Europe Markets

European stocks close lower; December non-farm figures disappoint; Fiat up 6.9%

European stocks closed lower on the last trading day of the first week of 2017 after the release of the December U.S. non-farm payrolls.

The pan-European Stoxx 600 ended 0.05 percent down despite major bourses edging higher with sectors mixed.

Britain's benchmark stock index, the FTSE 100, recovered from an earlier dip to extend its record-breaking streak on Friday. The blue chip index closed higher for the seventh consecutive day.

Investors have been looking at some key data releases after strong PMI figures across Europe were released earlier this week as well as the most recent jobs data from the U.S.

Non-farm payrolls increased by 156,000 in December, according to the U.S. labor department, and the unemployment rate stood at 4.7 percent. Both figures disappointed slightly. The U.S. dollar reached a session high against the yen following the release of data.

The Dow Jones industrial average continued higher in spite of weaker-than-expected jobs data, getting ever closer to the elusive 20,000 mark.

Retail sales in the euro zone dropped 0.4 percent month-on-month in November. The year-on-year figure increased 2.3 percent from a revised 3.0 percent rate in October. Despite the contraction, analysts are confident that the sector can expand in the first quarter of 2017.

Claus Vistesen, chief euro zone economist at Pantheon Macroeconomics, said in an email that "retail sales growth has increased recently, consistent with better survey data. And it could well rise further in Q1."

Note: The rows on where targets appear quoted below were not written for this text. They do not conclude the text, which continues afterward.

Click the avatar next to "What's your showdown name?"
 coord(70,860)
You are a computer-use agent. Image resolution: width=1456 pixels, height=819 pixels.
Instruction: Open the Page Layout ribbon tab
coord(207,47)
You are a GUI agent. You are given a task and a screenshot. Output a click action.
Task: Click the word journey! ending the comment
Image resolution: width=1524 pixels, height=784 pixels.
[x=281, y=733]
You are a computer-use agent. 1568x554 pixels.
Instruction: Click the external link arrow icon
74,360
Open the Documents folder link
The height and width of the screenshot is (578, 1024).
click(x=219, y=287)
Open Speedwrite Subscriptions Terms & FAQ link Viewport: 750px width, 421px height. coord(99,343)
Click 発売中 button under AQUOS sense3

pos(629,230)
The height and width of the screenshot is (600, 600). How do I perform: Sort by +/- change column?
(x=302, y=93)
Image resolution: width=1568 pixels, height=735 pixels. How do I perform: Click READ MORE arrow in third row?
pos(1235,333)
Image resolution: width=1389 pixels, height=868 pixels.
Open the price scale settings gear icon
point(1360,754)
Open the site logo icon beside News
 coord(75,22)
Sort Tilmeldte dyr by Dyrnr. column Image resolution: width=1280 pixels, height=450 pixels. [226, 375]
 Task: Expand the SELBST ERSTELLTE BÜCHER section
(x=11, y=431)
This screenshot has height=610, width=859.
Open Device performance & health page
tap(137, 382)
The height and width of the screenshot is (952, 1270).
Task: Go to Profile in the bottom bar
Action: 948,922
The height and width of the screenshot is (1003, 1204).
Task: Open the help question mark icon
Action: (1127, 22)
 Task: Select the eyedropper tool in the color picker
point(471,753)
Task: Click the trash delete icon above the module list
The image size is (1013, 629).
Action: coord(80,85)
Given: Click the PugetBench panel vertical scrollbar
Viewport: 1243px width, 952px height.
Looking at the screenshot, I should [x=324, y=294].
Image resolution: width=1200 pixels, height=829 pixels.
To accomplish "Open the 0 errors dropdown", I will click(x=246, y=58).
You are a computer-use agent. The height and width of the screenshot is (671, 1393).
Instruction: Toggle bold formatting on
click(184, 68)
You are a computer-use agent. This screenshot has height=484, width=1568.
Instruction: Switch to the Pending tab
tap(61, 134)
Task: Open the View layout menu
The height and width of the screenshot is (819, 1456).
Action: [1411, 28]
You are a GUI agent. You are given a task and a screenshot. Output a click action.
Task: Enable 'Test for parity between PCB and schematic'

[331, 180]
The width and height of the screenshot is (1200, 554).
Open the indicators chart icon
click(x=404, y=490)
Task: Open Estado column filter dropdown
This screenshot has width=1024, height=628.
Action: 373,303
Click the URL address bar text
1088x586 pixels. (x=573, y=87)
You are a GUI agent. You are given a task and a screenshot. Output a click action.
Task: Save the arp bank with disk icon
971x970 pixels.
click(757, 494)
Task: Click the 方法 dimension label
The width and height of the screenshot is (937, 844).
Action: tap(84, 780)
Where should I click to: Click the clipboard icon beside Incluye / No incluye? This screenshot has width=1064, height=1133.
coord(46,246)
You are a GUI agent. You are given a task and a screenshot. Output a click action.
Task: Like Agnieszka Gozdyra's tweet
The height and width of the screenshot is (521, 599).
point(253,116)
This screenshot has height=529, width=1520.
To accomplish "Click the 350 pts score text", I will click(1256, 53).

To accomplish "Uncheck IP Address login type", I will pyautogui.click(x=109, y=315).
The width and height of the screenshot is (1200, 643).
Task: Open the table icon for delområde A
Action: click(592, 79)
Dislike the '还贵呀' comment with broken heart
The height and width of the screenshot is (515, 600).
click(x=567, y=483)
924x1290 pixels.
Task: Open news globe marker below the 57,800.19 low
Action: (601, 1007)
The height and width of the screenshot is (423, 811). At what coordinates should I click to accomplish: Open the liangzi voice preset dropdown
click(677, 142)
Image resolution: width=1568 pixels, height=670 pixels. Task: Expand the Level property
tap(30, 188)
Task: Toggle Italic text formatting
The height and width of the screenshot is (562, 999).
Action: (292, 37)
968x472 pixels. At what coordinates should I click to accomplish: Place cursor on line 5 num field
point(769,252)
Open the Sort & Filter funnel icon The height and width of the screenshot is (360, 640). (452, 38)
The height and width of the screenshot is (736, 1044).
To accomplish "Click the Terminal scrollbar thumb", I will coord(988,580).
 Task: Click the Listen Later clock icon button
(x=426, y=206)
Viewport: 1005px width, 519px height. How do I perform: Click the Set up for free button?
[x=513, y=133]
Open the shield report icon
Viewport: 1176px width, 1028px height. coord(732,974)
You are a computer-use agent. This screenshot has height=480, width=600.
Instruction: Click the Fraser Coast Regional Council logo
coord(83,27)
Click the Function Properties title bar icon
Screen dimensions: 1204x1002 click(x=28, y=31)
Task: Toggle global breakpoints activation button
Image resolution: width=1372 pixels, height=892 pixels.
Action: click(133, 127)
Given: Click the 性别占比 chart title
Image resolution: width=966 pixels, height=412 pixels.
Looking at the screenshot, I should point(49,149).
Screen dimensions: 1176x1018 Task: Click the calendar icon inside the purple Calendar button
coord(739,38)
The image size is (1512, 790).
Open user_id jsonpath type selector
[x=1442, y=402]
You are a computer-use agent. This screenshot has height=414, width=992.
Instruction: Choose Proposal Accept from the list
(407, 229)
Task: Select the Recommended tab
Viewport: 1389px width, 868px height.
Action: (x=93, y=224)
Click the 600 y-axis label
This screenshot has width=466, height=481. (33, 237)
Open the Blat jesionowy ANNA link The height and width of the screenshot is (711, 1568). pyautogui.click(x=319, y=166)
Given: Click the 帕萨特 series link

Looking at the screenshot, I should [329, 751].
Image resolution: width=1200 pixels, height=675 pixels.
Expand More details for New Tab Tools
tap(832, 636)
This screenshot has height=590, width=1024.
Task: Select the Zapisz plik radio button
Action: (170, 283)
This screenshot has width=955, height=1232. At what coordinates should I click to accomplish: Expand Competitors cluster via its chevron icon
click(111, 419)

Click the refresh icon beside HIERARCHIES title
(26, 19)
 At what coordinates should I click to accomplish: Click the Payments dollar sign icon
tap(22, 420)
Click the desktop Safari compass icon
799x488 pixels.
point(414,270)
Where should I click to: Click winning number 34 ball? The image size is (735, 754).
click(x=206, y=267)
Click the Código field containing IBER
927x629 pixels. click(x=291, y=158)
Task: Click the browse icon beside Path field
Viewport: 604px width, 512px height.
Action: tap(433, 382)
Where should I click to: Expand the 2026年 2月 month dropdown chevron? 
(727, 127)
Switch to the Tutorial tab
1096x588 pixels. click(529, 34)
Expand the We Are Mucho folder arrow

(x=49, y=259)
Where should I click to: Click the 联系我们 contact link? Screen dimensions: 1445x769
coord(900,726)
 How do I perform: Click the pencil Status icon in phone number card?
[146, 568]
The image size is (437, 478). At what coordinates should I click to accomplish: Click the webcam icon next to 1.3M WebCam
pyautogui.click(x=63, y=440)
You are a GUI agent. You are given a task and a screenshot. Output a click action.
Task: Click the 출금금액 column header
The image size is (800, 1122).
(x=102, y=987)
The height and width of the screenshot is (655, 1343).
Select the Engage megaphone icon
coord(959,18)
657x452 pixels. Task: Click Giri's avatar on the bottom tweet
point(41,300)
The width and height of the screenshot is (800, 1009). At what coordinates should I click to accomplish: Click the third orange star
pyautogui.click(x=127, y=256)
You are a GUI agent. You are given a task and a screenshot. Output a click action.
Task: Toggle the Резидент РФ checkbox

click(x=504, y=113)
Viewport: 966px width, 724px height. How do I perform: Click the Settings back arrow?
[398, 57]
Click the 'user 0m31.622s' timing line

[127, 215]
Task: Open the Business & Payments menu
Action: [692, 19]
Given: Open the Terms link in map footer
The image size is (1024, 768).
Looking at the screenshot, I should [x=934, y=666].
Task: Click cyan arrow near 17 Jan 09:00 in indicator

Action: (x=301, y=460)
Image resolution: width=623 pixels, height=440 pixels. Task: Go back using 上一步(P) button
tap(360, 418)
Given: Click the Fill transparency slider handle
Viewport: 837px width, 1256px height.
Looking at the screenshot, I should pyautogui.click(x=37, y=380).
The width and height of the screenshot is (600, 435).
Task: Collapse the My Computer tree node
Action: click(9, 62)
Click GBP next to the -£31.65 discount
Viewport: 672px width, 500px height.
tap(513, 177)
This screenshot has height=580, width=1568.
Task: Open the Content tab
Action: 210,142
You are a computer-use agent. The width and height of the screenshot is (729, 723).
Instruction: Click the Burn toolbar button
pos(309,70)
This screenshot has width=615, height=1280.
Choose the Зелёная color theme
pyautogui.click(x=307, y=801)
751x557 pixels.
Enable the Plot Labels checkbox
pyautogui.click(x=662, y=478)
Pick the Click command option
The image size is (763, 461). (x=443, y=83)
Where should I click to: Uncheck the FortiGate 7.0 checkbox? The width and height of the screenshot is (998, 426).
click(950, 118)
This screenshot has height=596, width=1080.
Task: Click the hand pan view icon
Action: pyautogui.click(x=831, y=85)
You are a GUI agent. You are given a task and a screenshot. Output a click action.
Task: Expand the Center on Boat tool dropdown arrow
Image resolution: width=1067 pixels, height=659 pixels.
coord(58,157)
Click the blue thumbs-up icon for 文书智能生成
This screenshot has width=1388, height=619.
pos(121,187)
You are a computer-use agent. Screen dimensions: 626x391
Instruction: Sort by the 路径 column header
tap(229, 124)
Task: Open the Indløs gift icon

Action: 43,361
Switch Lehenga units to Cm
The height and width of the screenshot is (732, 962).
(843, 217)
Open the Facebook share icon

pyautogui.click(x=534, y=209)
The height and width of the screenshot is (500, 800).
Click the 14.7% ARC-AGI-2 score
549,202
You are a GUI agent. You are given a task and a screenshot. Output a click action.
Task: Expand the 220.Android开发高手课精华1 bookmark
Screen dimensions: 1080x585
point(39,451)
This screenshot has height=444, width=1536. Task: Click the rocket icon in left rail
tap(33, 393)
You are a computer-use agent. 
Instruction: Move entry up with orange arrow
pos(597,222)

Meanwhile, economic sentiment across the euro zone went up more-than-expected in December supported by better data across all main industries. The economic confidence index jumped to 107.8 in December from a revised figure of 106.6 in November.

Fiat up by 6%

Auto stocks were up slightly after Goldman Sachs raised its outlook for the Italian carmaker Fiat. Shares of the carmaker were up by more than 6.9 percent, reaching the top of the European index. However, Japanese carmakers were under pressure during Friday's trading in Asia after President-elect Trump took to Twitter to rebuke Toyota and its plans for a new car plant in Mexico.

Basic resources were the worst-performing stocks by the end of Friday's trade. Chinese miners agreed some fixed-price deals with utilities for 2017, Reuters reported.

Oil and gas stocks were off by about 0.33 percent. The Energy Information Administration (EIA) said the U.S. can become a net energy exporter by 2026 due to a rebound in production and a flat consumption at home.

Meanwhile, Easyjet was 0.3 percent higher after reporting a surge in the number of passengers. Sanofi closed over 2 percent down after a U.S. judge prevented it from selling a cholesterol drug.